Although current-generation coronary DESs are considered to be standard of care,24 significant challenges still remain in specific clinical subsets in which DES outcomes are still suboptimal (eg, in-stent restenosis). In addition, DCBs have the potential to improve clinical outcomes in patients in whom the use of long-term dual antiplatelet therapy is limited (eg, bleeding risk). Thus, at present, the use of DCB has been limited to this specific population subset. In addition, although the use of DCB for the treatment of de novo lesions without the use of stents (“leaving nothing behind”) is theoretically appealing, the risk of abrupt vessel closure following balloon angioplasty and the high clinical success of DES have largely limited the introduction of this approach.
The first publication of DCB use in humans was described for BMS in-stent restenosis (ISR).5 In this multicenter study, 52 patients with coronary BMS-ISR were randomized to receive angioplasty with either an uncoated balloon or an iopromide-paclitaxel–coated DCB. At 6 months, the DCB group demonstrated a significant benefit in the primary end point of angiographic in-segment late lumen loss (LLL) (0.74 ± 0.86 vs 0.03 ± 0.48 mm; P = .002) as well as in the 6-month secondary end points of minimal lumen diameter (MLD) and binary restenosis. An additional 56 patients with coronary ISR were randomized, and the combined cohort of 108 patients was followed for 5 years, confirming the durability of the antiproliferative effect.25
The PEPCAD (Paclitaxel-Eluting Percutaneous Transluminal Coronary Angioplasty Catheter in Coronary Disease) trial program investigated the SeQuent Please DCB (B. Braun, Berlin, Germany) using the same iopromide-paclitaxel coating. PEPCAD II was a multicenter, randomized trial of the DCB versus the Taxus DES (Boston Scientific, Marlborough, MA) in 131 patients with coronary BMS-ISR.26 The primary end point of 6-month in-segment LLL was significantly less with the DCB compared with the DES (0.17 ± 0.42 vs 0.38 ± 0.61 mm; P = .03).
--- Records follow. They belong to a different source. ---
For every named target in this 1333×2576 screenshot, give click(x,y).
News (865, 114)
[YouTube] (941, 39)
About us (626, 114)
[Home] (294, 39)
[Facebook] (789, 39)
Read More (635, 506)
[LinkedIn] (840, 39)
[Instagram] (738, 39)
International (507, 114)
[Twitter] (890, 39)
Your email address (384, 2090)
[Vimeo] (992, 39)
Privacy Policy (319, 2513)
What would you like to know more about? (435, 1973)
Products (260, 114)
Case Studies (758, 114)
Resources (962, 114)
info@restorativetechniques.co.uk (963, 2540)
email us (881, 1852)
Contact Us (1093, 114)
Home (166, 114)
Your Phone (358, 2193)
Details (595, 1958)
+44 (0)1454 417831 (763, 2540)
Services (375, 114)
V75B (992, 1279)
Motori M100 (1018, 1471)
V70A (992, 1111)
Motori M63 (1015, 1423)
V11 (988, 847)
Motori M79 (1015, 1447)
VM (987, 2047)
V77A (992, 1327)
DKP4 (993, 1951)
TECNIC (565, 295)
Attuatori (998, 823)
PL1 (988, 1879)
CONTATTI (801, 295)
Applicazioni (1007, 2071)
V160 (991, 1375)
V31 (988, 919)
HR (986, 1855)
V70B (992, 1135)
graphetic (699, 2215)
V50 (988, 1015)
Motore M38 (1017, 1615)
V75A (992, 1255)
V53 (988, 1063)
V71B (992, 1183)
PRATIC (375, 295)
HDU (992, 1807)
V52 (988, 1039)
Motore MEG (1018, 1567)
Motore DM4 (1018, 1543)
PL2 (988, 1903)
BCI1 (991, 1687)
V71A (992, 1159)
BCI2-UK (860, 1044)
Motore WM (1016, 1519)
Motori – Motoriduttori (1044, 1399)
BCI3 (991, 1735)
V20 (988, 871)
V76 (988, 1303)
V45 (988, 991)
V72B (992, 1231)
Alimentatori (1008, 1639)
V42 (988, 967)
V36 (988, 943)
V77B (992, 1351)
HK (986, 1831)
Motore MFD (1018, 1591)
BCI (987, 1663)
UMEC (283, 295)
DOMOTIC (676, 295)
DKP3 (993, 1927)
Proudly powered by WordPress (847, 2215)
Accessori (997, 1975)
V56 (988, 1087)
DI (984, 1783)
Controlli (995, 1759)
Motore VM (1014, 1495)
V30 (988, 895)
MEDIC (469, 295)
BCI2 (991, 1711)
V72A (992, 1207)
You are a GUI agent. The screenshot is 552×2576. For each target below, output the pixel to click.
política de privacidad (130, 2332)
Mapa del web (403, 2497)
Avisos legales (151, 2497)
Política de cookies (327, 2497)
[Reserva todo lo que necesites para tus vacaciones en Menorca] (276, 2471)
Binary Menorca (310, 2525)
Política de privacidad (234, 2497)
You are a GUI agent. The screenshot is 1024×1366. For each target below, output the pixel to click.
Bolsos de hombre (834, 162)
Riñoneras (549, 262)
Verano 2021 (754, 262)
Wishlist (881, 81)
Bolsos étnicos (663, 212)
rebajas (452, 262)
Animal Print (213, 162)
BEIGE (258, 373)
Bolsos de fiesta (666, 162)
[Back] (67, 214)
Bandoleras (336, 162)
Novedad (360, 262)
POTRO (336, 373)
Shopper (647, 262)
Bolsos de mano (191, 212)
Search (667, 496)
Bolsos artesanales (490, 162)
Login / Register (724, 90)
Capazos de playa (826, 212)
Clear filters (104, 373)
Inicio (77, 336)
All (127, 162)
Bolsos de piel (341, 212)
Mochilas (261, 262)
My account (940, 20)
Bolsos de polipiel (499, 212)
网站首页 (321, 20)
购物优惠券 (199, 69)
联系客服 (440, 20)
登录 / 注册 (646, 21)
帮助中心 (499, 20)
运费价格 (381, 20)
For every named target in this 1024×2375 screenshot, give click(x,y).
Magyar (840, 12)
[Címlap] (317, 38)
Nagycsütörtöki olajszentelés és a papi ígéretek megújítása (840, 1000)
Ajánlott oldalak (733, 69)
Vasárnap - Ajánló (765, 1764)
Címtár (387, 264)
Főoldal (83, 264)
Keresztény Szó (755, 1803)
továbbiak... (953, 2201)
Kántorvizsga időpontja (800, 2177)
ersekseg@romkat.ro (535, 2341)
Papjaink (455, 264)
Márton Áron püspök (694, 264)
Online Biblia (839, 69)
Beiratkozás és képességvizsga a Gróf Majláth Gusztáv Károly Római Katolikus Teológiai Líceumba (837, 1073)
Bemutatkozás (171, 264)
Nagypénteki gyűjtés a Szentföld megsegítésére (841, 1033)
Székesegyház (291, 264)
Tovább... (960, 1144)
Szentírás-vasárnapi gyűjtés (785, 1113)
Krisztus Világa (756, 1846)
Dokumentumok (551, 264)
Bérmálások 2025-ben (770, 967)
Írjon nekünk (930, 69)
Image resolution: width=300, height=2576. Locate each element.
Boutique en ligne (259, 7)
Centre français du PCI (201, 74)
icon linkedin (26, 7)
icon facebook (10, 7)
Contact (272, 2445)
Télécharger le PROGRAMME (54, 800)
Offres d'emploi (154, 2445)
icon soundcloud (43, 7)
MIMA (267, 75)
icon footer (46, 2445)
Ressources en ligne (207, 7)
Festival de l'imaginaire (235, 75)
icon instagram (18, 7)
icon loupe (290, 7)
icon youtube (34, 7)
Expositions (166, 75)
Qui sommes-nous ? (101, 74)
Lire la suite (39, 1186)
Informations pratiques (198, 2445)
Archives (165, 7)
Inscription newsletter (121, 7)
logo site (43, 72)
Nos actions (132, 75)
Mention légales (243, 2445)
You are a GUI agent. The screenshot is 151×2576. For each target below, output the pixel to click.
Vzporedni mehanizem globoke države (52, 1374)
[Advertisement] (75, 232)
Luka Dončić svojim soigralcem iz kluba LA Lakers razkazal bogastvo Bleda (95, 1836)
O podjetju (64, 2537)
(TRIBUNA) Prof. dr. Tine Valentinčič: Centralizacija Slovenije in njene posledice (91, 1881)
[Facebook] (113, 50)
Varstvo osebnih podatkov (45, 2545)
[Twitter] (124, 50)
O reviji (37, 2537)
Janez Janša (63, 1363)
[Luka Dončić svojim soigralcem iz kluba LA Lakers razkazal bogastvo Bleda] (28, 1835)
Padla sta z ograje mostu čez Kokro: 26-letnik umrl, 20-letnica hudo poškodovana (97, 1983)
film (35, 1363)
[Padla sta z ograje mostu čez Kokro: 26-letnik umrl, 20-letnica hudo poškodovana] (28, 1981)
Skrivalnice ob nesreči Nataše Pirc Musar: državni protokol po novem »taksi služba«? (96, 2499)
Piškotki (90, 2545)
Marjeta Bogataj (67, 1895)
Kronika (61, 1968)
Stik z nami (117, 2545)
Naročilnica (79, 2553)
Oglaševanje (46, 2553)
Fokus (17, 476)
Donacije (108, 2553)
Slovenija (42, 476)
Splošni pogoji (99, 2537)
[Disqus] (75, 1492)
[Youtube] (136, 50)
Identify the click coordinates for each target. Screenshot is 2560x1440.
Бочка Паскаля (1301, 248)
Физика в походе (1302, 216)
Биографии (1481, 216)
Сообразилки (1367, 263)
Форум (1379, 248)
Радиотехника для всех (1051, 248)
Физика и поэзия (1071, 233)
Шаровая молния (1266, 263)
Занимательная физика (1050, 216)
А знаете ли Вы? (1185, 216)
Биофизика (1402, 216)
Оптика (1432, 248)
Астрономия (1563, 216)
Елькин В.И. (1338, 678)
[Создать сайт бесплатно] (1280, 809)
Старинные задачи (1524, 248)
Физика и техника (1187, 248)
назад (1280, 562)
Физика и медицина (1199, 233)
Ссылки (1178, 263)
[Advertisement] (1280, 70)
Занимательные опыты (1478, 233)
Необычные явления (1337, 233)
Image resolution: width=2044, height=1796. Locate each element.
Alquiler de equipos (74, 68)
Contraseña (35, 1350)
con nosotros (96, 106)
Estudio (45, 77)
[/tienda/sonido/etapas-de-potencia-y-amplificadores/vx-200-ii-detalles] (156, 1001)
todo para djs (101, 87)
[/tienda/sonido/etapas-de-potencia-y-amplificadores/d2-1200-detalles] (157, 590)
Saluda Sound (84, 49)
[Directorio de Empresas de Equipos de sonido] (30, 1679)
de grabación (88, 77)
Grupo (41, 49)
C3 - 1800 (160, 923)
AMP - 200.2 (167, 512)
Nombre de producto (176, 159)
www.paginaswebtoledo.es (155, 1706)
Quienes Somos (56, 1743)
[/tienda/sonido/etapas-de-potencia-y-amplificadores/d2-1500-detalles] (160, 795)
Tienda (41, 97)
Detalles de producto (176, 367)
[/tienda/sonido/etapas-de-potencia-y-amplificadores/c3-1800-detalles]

At 12 months, target lesion revascularization (TLR) trended in favor of the DCB (6% vs 15%; P = .15), suggesting that the DCB was at least as effective as the DES for BMS-ISR and avoiding the need of a second DES implantation.26,27 Since then, 8 randomized trials have been published studying the SeQuent Please DCB in BMS-ISR25,26,28 and DES-ISR.29-34 A meta-analysis35,36 to assess the clinical efficacy of DCB for the treatment of DES-ISR from 5 studies29-34 including a total of 864 patients showed that DCB was superior to plain old balloon angioplasty (POBA) and comparable to first-generation DES for treatment of DES restenosis. Based on these trials, the 2014 European Society of Cardiology/European Association for Cardiothoracic Surgery guidelines on myocardial revascularization state (Class I, Level of Evidence A) that DCBs are clinically recommended for the treatment of ISR (within BMS or DES).24 Almalla et al37 reported that treatment of 86 patients with DES-ISR using the SeQuent DCB is associated with lower rates of major adverse cardiac events (MACE) and TLR at 1-year follow-up compared to second-generation DES (Xience V; Abbott Vascular, Santa Clara, CA). However, the latest results of the RIBS IV trial,38 which compared SeQuent DCB with the Xience Prime DES in 309 patients with DES-ISR, showed that patients treated with everolimus-eluting stents achieved superior 9-month LLL compared to DCB (everolimus-eluting stent 2.03 vs DCB 1.80; P = .004). At 1 year, freedom from TLR was higher in the patients treated with everolimus-eluting stents than in the DCB group (96% vs 87%; P = .008; Table 32-1). As a result, the use of DCB for DES-ISR needs to be considered on individual basis and the decision based on specific anatomic and clinical characteristics of each patient.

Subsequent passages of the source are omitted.